Exercise:
Report, in full, each line in the records below that contains the word "should".

Entries for locating words and elements

########################################

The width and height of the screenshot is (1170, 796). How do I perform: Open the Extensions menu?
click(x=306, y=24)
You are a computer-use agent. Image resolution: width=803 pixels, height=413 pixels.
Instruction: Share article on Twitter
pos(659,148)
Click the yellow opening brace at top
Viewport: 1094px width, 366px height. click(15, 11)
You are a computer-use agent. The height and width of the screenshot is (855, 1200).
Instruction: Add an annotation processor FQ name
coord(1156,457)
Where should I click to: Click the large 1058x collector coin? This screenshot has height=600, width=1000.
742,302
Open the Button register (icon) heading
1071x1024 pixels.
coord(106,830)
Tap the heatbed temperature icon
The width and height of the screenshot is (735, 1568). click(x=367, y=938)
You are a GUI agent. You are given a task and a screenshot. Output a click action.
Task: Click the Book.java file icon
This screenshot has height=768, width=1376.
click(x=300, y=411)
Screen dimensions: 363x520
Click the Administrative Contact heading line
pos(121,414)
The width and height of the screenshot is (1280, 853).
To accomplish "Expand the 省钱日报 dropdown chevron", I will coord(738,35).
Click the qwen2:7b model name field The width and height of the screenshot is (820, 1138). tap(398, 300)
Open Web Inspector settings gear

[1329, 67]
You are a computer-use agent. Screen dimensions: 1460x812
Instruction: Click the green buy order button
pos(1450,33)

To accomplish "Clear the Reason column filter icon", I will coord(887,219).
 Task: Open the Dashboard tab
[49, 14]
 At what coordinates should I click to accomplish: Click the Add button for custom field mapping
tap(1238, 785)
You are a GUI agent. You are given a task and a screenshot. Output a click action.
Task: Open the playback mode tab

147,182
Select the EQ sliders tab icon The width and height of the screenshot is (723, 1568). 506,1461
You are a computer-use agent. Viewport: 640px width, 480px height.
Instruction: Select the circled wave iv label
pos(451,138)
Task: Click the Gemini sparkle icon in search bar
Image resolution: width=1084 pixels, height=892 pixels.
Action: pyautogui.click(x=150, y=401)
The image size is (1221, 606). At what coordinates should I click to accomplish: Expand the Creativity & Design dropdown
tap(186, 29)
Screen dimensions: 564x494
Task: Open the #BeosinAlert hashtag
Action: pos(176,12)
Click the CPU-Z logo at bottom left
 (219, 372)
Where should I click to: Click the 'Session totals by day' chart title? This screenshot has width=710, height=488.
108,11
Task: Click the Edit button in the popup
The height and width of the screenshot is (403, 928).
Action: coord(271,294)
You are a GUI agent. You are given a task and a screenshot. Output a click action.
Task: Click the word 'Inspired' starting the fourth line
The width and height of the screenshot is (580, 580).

########################################

Full solution:
Where should I click to: Click the large 1058x collector coin? This screenshot has height=600, width=1000.
 At what coordinates should I click to accomplish: Click the Add button for custom field mapping
The image size is (1221, 606). At what coordinates should I click to accomplish: Expand the Creativity & Design dropdown
Where should I click to: Click the 'Session totals by day' chart title? This screenshot has width=710, height=488.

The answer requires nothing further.